→ **Hedefiniz**:
Aşağıdaki, Kılıçdaroğlu'nun TBMM grup toplantısındaki konuşmasını aktaran haberi son cümlesinin ardından sürdürün.

→ **Seçilen metin**:
* * * * * * * * *
CHP Genel Başkanı Kemal Kılıçdaroğlu, partisinin TBMM Grup Toplantısı’nda yaptığı konuşmada, Türkiye’de değişimin, sorunları çözmenin, 82 milyonu kucaklayan adresin CHP olduğunu söyledi.
Kılıçdaroğlu, ODTÜ Rektörü’ne, “Öğrencilerinizi dinleyin, nitelikli öğrencilerdir, benden ve senden daha iyi dünyayı sorgulayan çocuklarımızdır. ODTÜ’nün başarılı akademik dünyası vardır. Bu başarıyı şiddetle gölgelememeli, kurumsal başarıyı sürdürebilmelidir.” diye seslendi.
Kimsenin inancı, kimliği, yaşam tarzı dolayısıyla ötekileştirilmesini istemediklerini belirten Kılıçdaroğlu, “82 milyon bir arada kendi sorunlarımızı rahat bir ortamda oturalım, konuşalım, çözüm üretelim. Bu amaçla yola çıktık, güzel başarıların altına imzamızı attık. Yeterli mi? Hayır. 82 milyonu kucaklayacak bir iktidara ihtiyacımız var.” dedi
Kılıçdaroğlu, toplumun her kesiminin sorunları; emeklinin, esnafın, sanayicinin, serbest meslek erbabının derdinin bulunduğunu dile getirdi.
Sorunları çözme kapasitesine sahip olduklarını vurgulayan Kılıçdaroğlu, sözlerini şöyle sürdürdü:
“Yeter ki siyaseti zenginleşme aracı olarak kullanmayın. Siyaset halka hizmetse onu biz yapacağız, sorunları çözeceğiz. AK Parti’li, ülkücü kardeşlerime de seslenmek istiyorum; onların liderleri zaman zaman bizi eleştirir. Eleştiri başımın üstünde, onlar benim için hiç önemli değil. Hatam varsa düzeltirim, yanlışım varsa özür dilerim. Ben de insanım, benim de eksiğim, hatam olabilir. Bütün vatandaşlarımın şundan emin olmasını isterim; ben bu ülkenin menfaatleri neredeyse oradayım, bu ülkenin insanlarının sorunları varsa çözmek için oradayım. Siyaseten katı ayrışmaların doğru olmadığını düşünüyorum. Birbirimize düşman değiliz. Farklı görüşlerimiz, inançlarımız, kimliklerimiz, yaşam tarzımız olabilir ama bayrağımız bir. Vatanımızı, insanımızı seviyoruz, insana hizmet etmek istiyoruz. Saraya değil, birilerine değil, birilerinin cebine değil; vatandaşa hizmet etmek istiyoruz.”
* * * * * * * * *
→ **Kaynak bilgileri**:
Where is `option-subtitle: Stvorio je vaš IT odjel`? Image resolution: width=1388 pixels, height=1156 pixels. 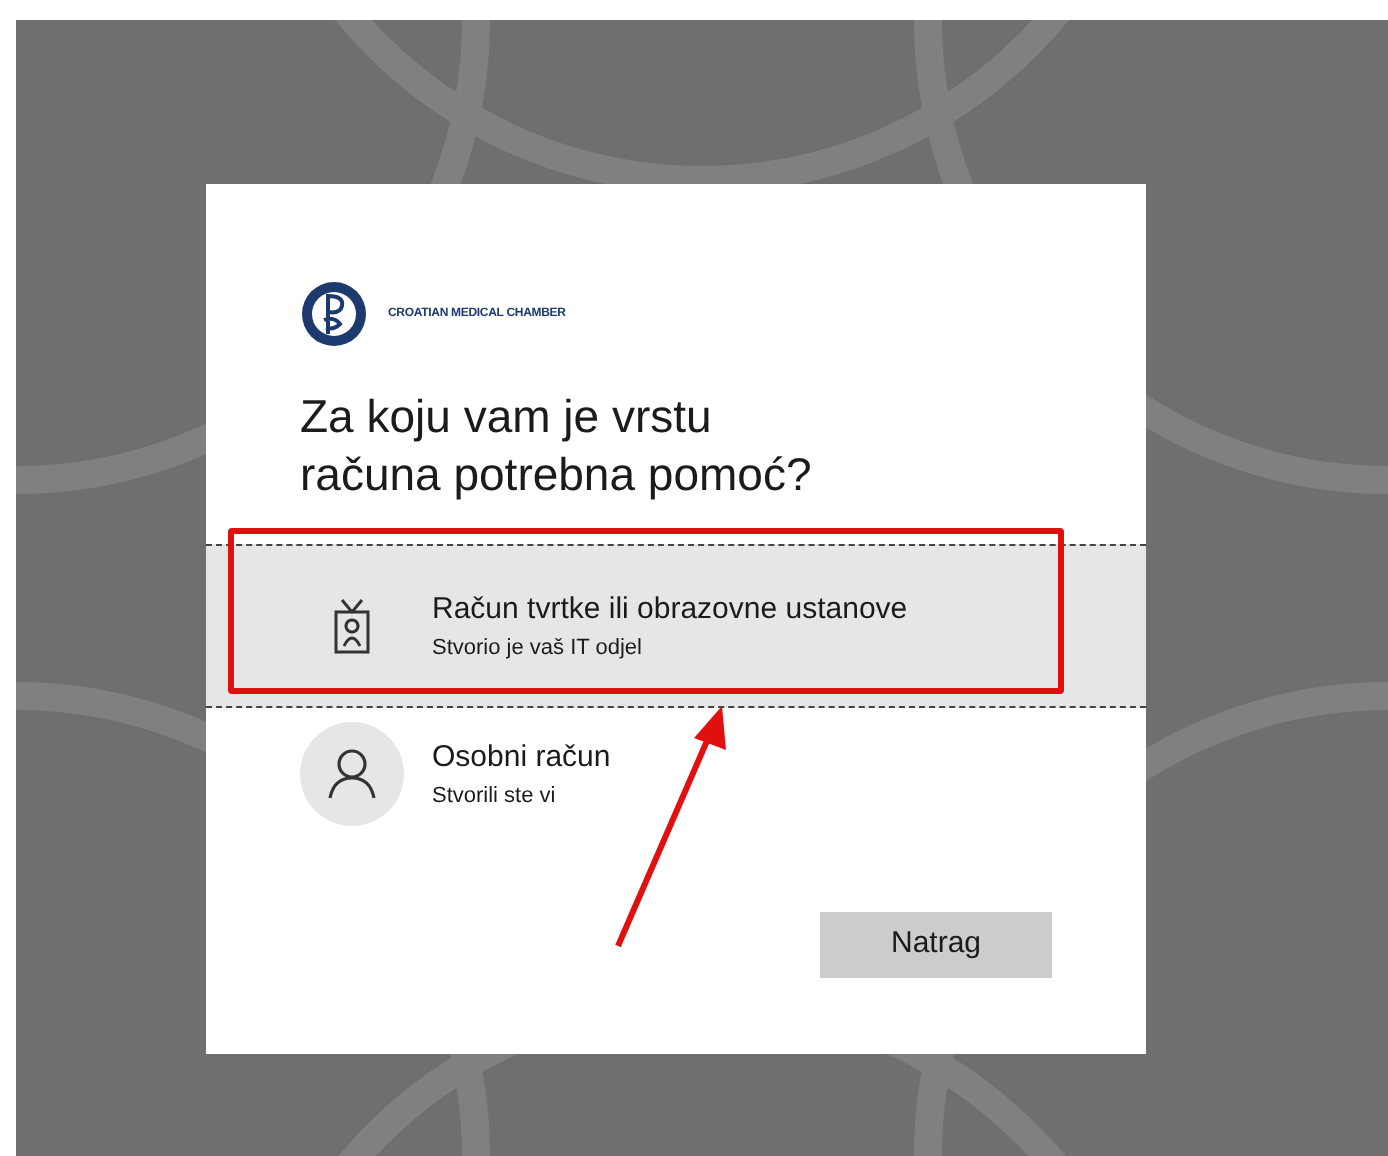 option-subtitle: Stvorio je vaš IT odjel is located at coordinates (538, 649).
* * * * * * * * *
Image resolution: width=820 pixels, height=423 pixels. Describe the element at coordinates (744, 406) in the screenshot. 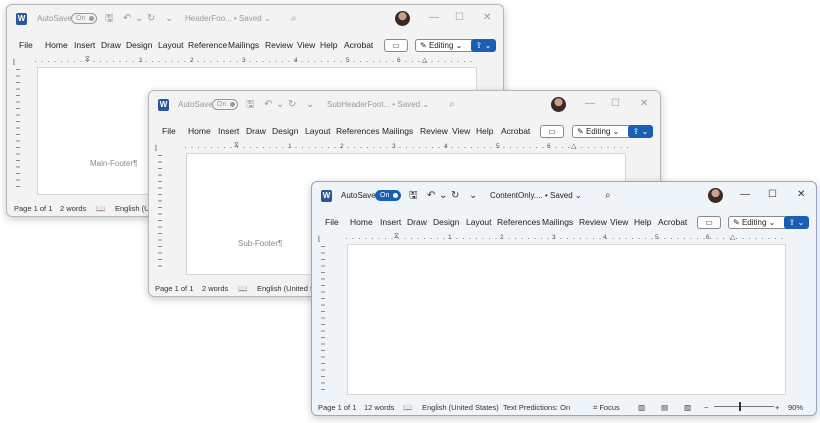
* * * * * * * * *
→ **Yazılı yanıt**:
Kemal Kılıçdaroğlu, sanatın bütün dünyada önemli bir alan olduğuna işaret ederek, sanatsız bir toplum olamayacağının altını çizdi. Uygarlığın kanıtının, temelinin kültürel birikim olduğunu, kültürel birikimin artırılması halinde uygarlıkta çok önemli mesafelerin alındığının görüleceğini belirten Kılıçdaroğlu, sanata, sanatçıya değer vermeleri gerektiğini söyledi.
Geçen hafta hayatını kaybeden şair küçük İskender’e Allah’tan rahmet dileyen Kılıçdaroğlu, İskender’in, Türkiye’de, dünyada ve gönüllerinde yaşayacağını ifade etti.
Kılıçdaroğlu, sanatın, kültürün önemli olduğunu, odağında insan sevgisinin bulunduğunu vurgulayarak, kendileri gibi düşünmeyenlere de saygı göstermeleri gerektiğini dile getirdi. Kılıçdaroğlu, Allah’ın yarattığı en değerli varlıksa dünyanın her yerinde insana sevgiyle, saygıyla yaklaşmaları gerektiğine işaret etti.
Kemal Kılıçdaroğlu, katliam yapmanın, insanları öldürmenin, bir etnik kimliğe düşmanlık yapmanın, o etnik kimliği yok etmenin insanlıkla bağdaşmayacağını vurguladı.
İnsanın, yeri geldiğinde tabiatın en vahşi yaratığı olarak da karşılarına çıkabildiğine dikkati çeken Kılıçdaroğlu, Srebrenica katliamına değindi.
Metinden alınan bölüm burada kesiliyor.